Extended Data Fig. 3: ABE7.10 multi-residue reversion variants evaluated in mammalian cells.
From: Precise, minimally evolved adenine base editors generated through mutation reversion analysis

a. Table identifying ABE7.10 multi-residue combination reversions tested. b-c. Activity of combination reversion editors as measured by episomal reporter. Plasmids harboring ABE7.10 or ABE variants listed in a, were transfected into HEK293T cells alongside the EGFP A111V TAC fluorescent turn-on reporter and appropriate gRNA. Cells incubated for 72 h prior to analysis via flow cytometry where BE activity was calculated as described in Fig. 2a.
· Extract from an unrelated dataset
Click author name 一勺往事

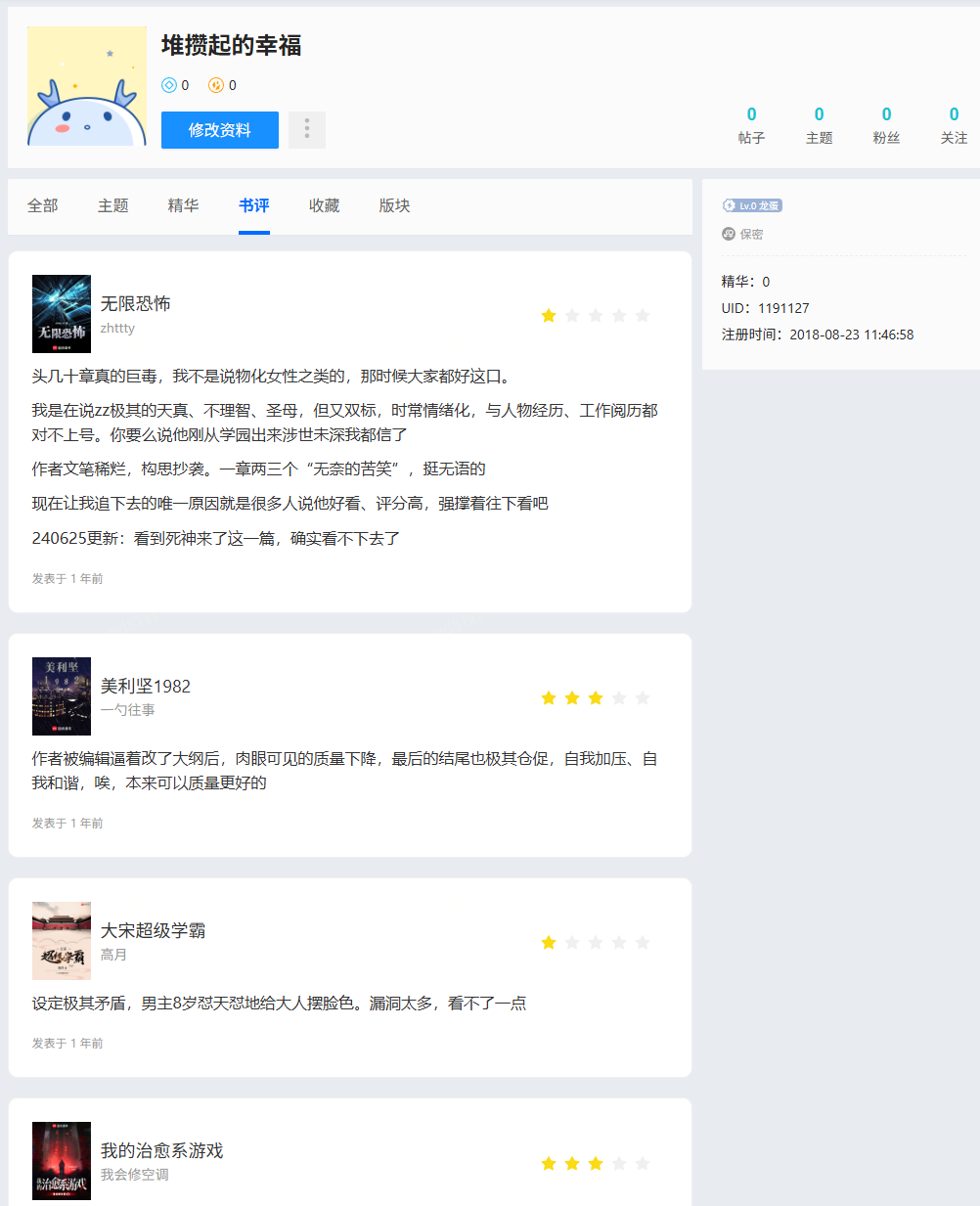128,710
Activity is reported as fold-change in BE activity (b) or fold-change in EGFP MFI, with respect to ABE7.10 (c). Dotted horizontal line shows normalized activity of ABE7.10. Bars and error bars represent the average and associated standard deviation for n = 5 biological replicates for ABE7.10 and C1, n = 3 biological replicates for all others. Data were analyzed using one-way ANOVA with Holm-Šídák multiple comparison test to ABE7.10 with significant p-values reported (p ≥ 0.05 not significant, not indicated) d. Heat map showing activity of a subset of combination reversion editors (those indicated by highlighted cells in a) against three endogenous genomic sites. ABE plasmids were transfected into HEK293T cells alongside one of three gRNA plasmids (protospacers shown in Extended Data Fig. 1a) and allowed to incubate for 72 h. Genomic DNA was then harvested, target amplicons amplified, and BE activity (percent of reads with target A•T converted to G•C) analyzed via NGS. Activity is reported as a fold-change in BE activity for a given editor with respect to ABE7.10 in a given replicate. Heat map colors represent the average fold-change in activity for n = 3 biological replicates, with greyscale indicative of activity less than ABE7.10, white indicative of activity on par with ABE7.10, and cyan indicative of activity greater than ABE7.10.